[Activity] Below are some entries. Repeat exactly the lines from the one with "Identify the click" through the one with "[facebook] (70, 1058)", and only those.

[Entries shown]

-- Opening Marker --

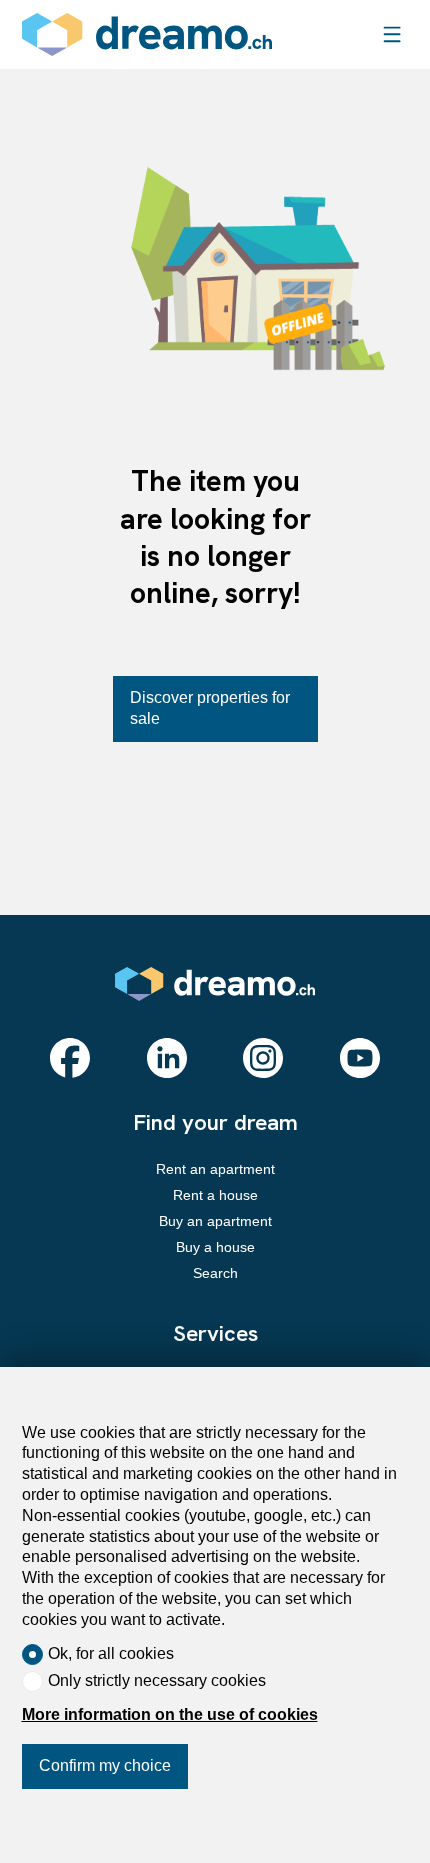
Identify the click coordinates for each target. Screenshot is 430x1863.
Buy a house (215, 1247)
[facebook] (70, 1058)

-- Closing Marker --
-- Opening Marker --

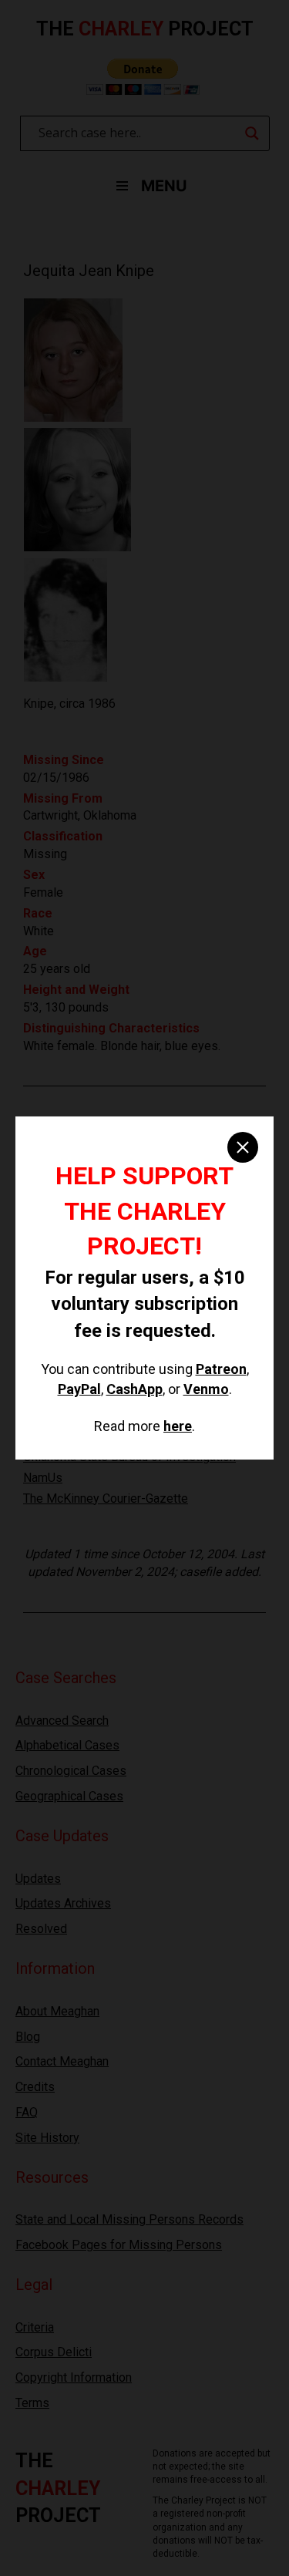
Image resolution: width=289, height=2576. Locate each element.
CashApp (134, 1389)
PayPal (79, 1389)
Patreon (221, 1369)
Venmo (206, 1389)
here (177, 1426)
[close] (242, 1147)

-- Closing Marker --

[Answer section]
Identify the click coordinates for each target. Screenshot is 430x1863.
Buy a house (215, 1247)
[facebook] (70, 1058)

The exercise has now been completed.